In our middle South, summer is the sluggish time. Not so harsh a heat as in the Carolina Lowcountry nor the drawling steam of New Orleans nor the breathlessness of Houston. But here there’s an impulse to hide somewhere indoors through the depths of July and August. Then a hint of a cool breeze will bring us back out, as before, especially when the zebra-shirted ref blows his whistle for the helmeted kicker to get on with it.

Speaking of, that last day of August was not a proud day in Knoxville. Least not for anybody I know, and especially for those two couples and dog on the doomed pleasure boat that burned. It had been their first run upriver with the Vol Navy, and for naught. All the five aboard survived, the News-Sentinel reports. In hindsight, the dramatic sinking might have foretold the afternoon for the Vol Boys, who would struggle for breath inside the cathedral of SEC football. They lost - sadly and badly - to Georgia State. (I’m sorry, to whom?)

September mainly puts me in mind of many positives…

Neighbors: The way so many folks get outdoors again and renew each other’s acquaintance. (Of course, this happens year-round with dog-walkers, or rather with dogs who walk their people, but as autumn deepens many others also appear when the temp comes down a tad. In September, the dogged are more likely to encounter the non-dogged.

Colors: September is the month the leaves begin to fall and blow about, and at the higher elevations all in nature turns orange and red and copper and rust.

Blessings: I think of certain amenities that that mayors and councils and donors have blessed our city with: Greenways and sidewalks, and parks, bike lanes and branch libraries. All these are fine places where people meet people, and the city gets to know itself a little better.

Fun: In September we may remember there’s a testing to come, but before winter there will be chances for picnics and handshakes and more baseball.
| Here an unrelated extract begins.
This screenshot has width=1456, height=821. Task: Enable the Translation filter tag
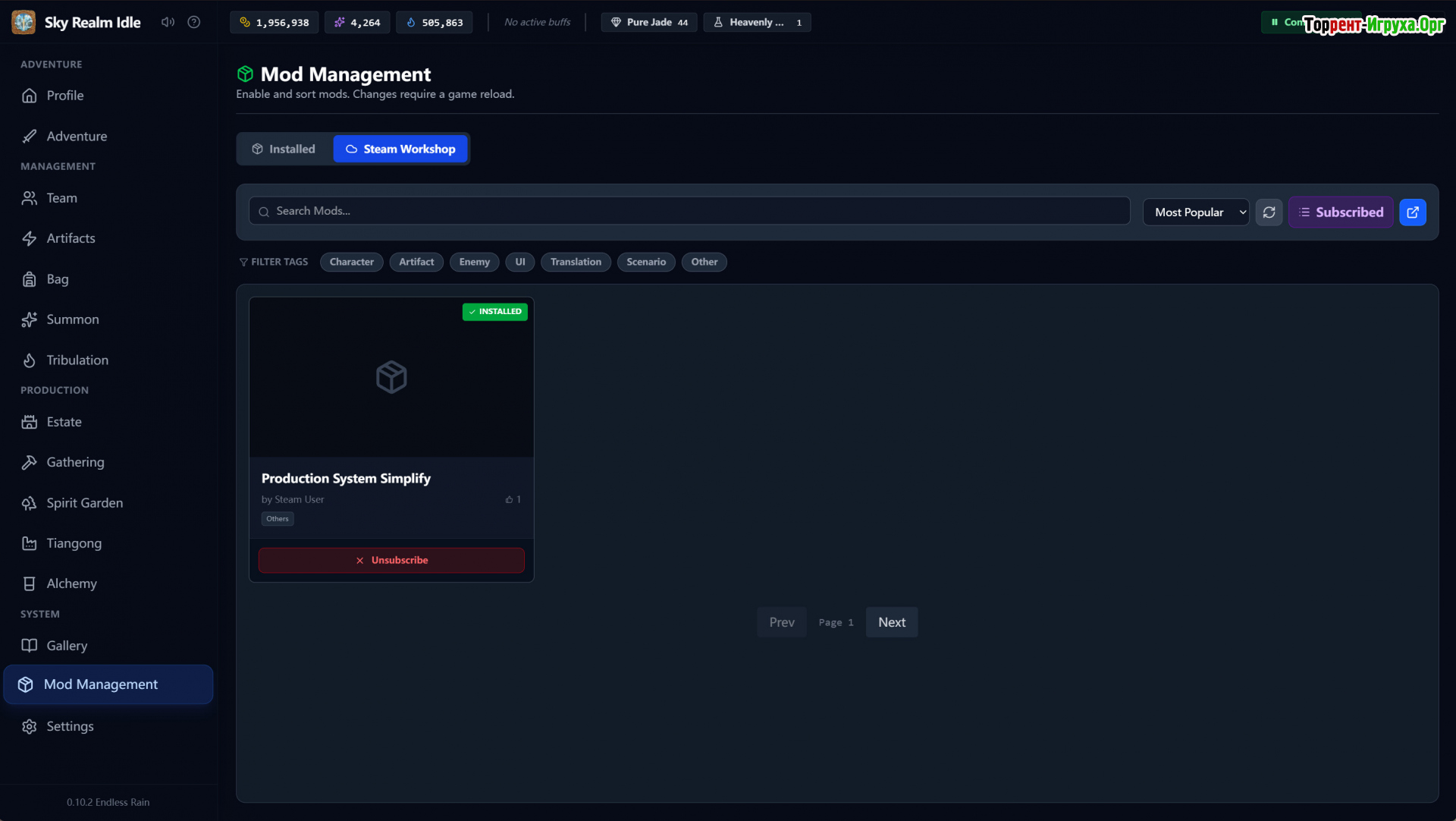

Nothing quite like a breezy night with a hot dog and a cool one at First Tennessee Park, with friends and a view of an astonishing skyline.

Thinking of that skyline view, which takes in the State Capitol, I’m reminded that the Legislature does not meet in September, and I smile for my city.

September is the month we look back and look ahead. Back to the awful 9/11 when the world changed, yes, but also ahead in anticipation of new births, new hopes, and before we know it new elections.